TASK TO COMPLETE
Repeat word for word every line from the one holding "Tap the back" to the end of the material below.

□ □ □

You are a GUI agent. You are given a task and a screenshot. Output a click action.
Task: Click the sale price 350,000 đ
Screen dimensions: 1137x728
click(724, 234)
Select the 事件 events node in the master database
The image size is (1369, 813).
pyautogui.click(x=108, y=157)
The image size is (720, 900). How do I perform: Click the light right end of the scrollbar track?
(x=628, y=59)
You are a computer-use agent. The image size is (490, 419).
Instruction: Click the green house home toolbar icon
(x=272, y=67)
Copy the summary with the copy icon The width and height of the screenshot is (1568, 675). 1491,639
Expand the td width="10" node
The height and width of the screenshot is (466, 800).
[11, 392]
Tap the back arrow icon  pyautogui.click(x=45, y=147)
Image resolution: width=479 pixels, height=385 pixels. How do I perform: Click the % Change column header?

□ □ □

WRITTEN ANSWER
Tap the back arrow icon  pyautogui.click(x=45, y=147)
Image resolution: width=479 pixels, height=385 pixels. How do I perform: Click the % Change column header?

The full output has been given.